I am trying to create a bash script that will find all rows in a csv file, that start with digits equal or higher than 10 and lower than 99.

As for now I only have this:

#!/bin/bash

grep -E '^[1-9]\d,|9[0-8]' file.csv

The regular expression ^[1-9]\d,|9[0-8] works fine when I test it in https://regex101.com/, but it fails to work in command line.

Can anyone see what am I doing wrong? (:

I attach some sample data, I am interested in the column "user", the numbers in this column are in range 1-200.

1,M,30,urdu,english 
2,F,26,finnish,english swedish german
3,M,20,finnish,english french swedish 
4,F,20,finnish,english swedish 
5,F,29,finnish,english 
6,F,23,swedish,finnish english 
7,F,19,swedish,finnish english french 
8,F,25,finnish,english swedish german russian french estonian
9,F,27,finnish,english italian swedish spanish french
10,F,20,finnish,english 
11,F,26,finnish,english swedish
12,F,27,finnish,english swedish french spanish
13,F,30,finnish,english russian swedish 
14,F,28,finnish,english swedish spanish german 
15,M,34,finnish,swedish english german spanish russian 
16,F,29,finnish,english swedish french spanish estonian 
17,F,19,swedish,finnish english french korean
18,M,27,finnish,english swedish german russian spanish dutch
19,F,27,finnish,english swedish russian 
20,F,26,finnish,english swedish 
21,M,23,finnish,english swedish
22,M,30,english,finnish 
23,F,25,finnish,swedish english spanish 
24,F,21,finnish,english swedish spanish 
25,F,26,finnish,english swedish
26,M,20,polish,english spanish finnish 
27,M,25,finnish,english french 
28,F,21,russian,finnish english french 
Olaola
  • 29
  • 7
  • Please, post some sample data with the related expected output.

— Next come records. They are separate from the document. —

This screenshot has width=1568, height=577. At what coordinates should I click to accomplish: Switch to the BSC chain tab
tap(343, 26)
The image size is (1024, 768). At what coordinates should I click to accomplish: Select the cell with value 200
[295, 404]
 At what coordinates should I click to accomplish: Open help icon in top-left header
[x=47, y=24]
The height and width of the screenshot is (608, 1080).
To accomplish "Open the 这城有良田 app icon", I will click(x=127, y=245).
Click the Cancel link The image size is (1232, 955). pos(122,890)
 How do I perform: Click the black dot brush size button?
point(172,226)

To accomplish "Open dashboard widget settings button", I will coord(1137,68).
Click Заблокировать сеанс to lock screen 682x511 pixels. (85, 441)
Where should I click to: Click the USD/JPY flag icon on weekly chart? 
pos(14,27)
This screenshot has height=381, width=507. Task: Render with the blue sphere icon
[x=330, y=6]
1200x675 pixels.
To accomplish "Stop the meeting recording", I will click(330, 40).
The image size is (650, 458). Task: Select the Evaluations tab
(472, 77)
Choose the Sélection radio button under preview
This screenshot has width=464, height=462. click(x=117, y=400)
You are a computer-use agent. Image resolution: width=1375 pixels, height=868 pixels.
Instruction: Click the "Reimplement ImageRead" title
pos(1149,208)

Don't post them as comments, images, tables or links to off-site services but use text and include them to your original question. Thanks. – James Brown Nov 28 '21 at 11:15
  • @JamesBrown data attached. Thank you! – Olaola Nov 28 '21 at 11:19
  • Non-broadcast answer : `1\d|[2-8]\d|9[0-8] ` – sln Nov 28 '21 at 20:10

2 Answers2

1

\d is not valid for POSIX basic or extended regular expressions.

You could use this:

grep -E '^([1-8][0-9]|9[0-8])(,|$)'

(,|$) allows for a trailing comma, or the end of the line, if it's a single column.

Given your data example, you may be better off with sed '10,98!d' file.csv to print line 10, up to 98.

dan
  • 4,846
  • 6
  • 15
  • Thank you @Dan ! Your regex did not solve my problem 100% as it matches numbers from other columns and numbers higher than 100. But your tip about the ´/d´ helped me! I got the result with the expression grep -E '^[0-9]{2},|9[0-8]' file.csv – Olaola Nov 28 '21 at 11:28
  • @Olaola I left out the first set of parenthesis originally, try again. – dan Nov 28 '21 at 11:30
1

Consider using awk for such tasks:

$ awk -F, '$1>=10 && $1<99' file.csv
James Brown
  • 36,089
  • 7
  • 43
  • 59